La palabra “Alasita”, por lo general, se aduce que este término aimara significa “cómprame”, lo cual, en efecto, puede traducirse así, claro, desde una visión menos académica. Sin embargo, el antropólogo Jürgen Golte (2014) hace una interesante apreciación basada en lo escrito por Ludovico Bertonio en 1612 en su Vocabulario de la Lengua Aimara: alasitha, como dejarse crecer las uñas, el cabello, etc., que son precisamente las partes del cuerpo que no dejan de crecer, incluso después de la muerte (según las creencias aimaras).
Para esta apreciación, Jürgen Golte toma en cuenta las miniaturas típicas de la feria de las Alasitas y menciona que estas no solo sirven para ofrendar objetos a una divinidad, sino también como ofrendas a los muertos. Señala que, en una visita a los cementerios de la ciudad de Puno, detecta que en los nichos aparecen con frecuencia “alasitas” (cajas de cerveza, bebidas, víveres), colocadas por los familiares en el Día de los Muertos y en otras fiestas especiales. Esto como muestra de lo que debe pasar al mundo de los muertos y que serviría para el mismo propósito que los bienes en su tamaño natural. Asimismo, considera que, a partir de esta costumbre, el significado de “cómprame” no tiene mucho sentido en ese contexto, sino que está referido a algo que puede “crecer” en un futuro deseado e incluso en el mundo sobrenatural.

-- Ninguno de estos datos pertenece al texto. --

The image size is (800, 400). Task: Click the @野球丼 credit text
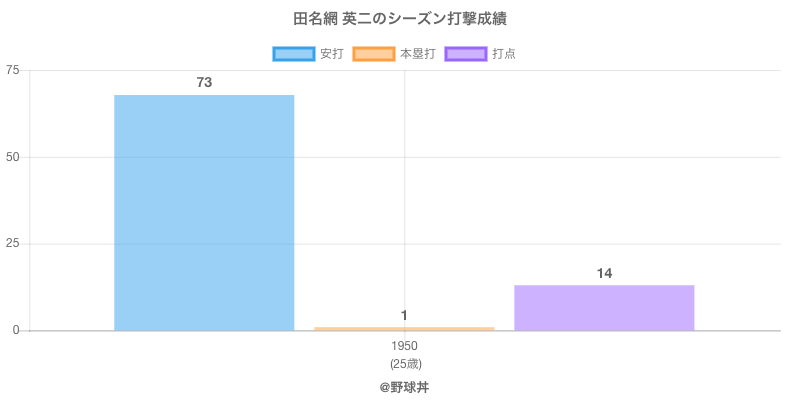click(404, 386)
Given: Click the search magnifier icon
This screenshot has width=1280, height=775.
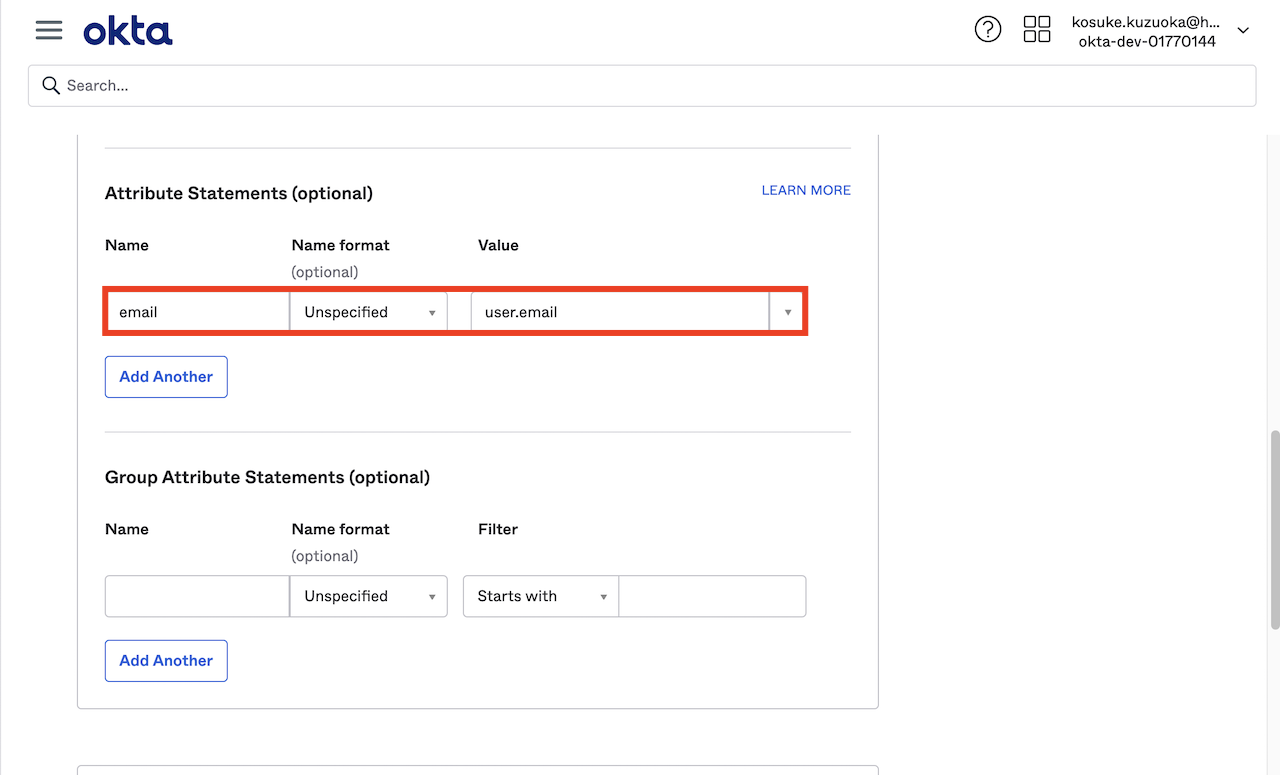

Por ello, es común la elaboración de miniaturas en barro, incluso en harina, en algunas localidades de la región en fechas importantes, las cuales representan deseos para que aumente o “crezca” en número el ganado, la chacra, el comercio, etc. Por otro lado, también son apreciados los huairuros, que tienen la misma finalidad de hacer “crecer” los bienes o el dinero. Es común encontrarlos en monederos o en lugares donde se guarda dinero, siendo el huairuro la expresión de la procreación, fertilidad y crecimiento, ya que existe la creencia de que estos se reproducen y crecen por sí solos.
Definitivamente, el término “alasitas”, como menciona Jürgen Golte, se asocia al crecimiento de las cosas y a su materialización en un futuro deseado.

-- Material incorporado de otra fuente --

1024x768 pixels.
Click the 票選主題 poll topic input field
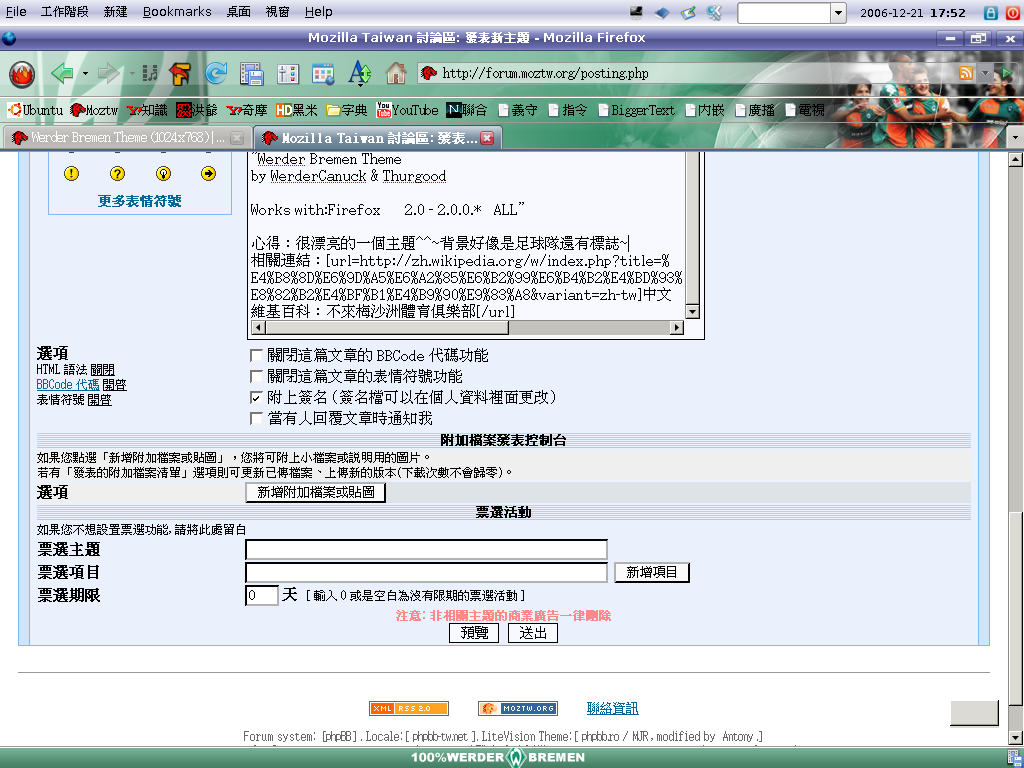(x=426, y=550)
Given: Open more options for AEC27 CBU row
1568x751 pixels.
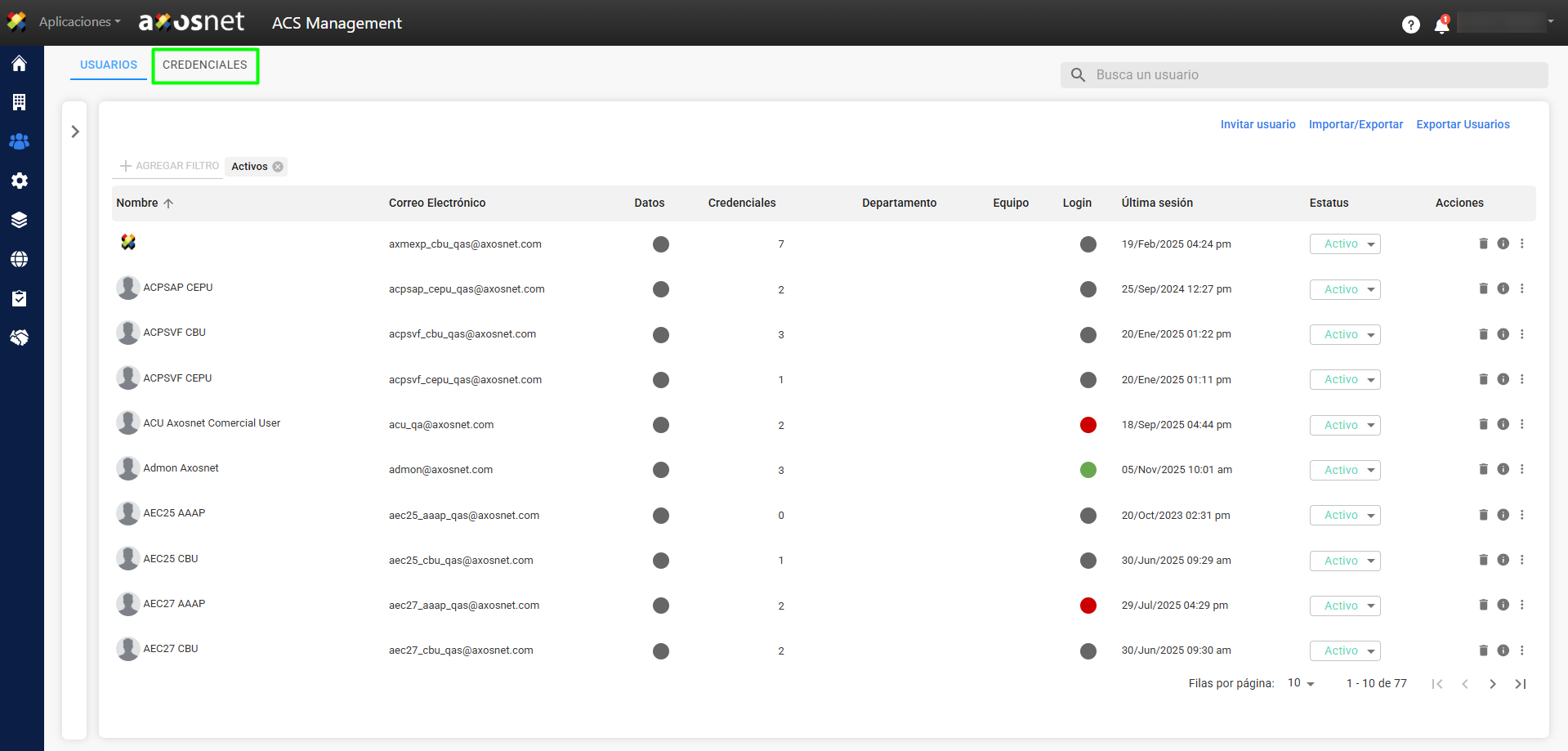Looking at the screenshot, I should coord(1521,650).
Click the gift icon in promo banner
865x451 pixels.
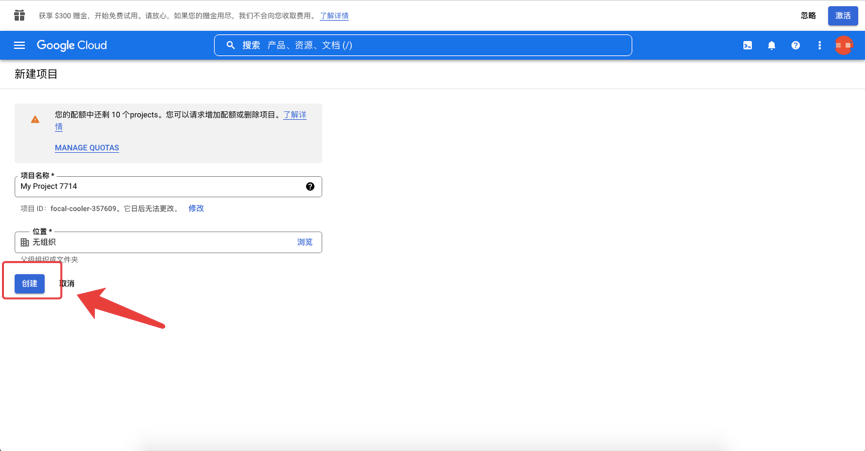pyautogui.click(x=19, y=15)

Presencia de Fauna Sagrada en las Alasitas
Cuenta la tradición que en los años 1920, unos ladrones robaron el cáliz de oro del templo San Juan. Los ladrones, en el lugar donde se veneraba la Cruz de la avenida Floral, ocultaron y fracturaron el sagrado cáliz. Las autoridades capturaron a los ladrones para castigarlos. El pueblo de Puno, en señal de desagravio, sacó en procesión a la Virgen de la Candelaria y la llevó al lugar del sacrilegio. En años posteriores, en ese lugar se erigió la cruz que hoy existe y que se festeja junto a las Alasitas” (Luis Gallegos, 1986).
Esta tradición pasó de generación en generación; sin embargo, se olvidaron algunos detalles importantes para comprender el carácter sagrado del lugar.
En conversación con la señora Nieves Gordillo, hija de un testigo de lo ocurrido, menciona que su padre le contó que en el lugar donde los ladrones ocultaron el cáliz ocurrió una “hierofanía” o “manifestación de lo sagrado”. Esto debido a que, después de llevar a la Virgen de la Candelaria al lugar del sacrilegio, los pobladores removieron una de las piedras del lugar y aparecieron varios “sapitos de color oro”, los cuales fueron colocados en un pozo y luego se cubrió el lugar.
Al día siguiente, el señor Gordillo acompañado de varios vecinos, levantaron la piedra que tapaba el pozo y no encontraron nada. Considerándolo como una manifestación de lo “sagrado” y que el lugar donde se encuentra la “Cruz del Señor de Bellavista”, posee oro o grandes riquezas.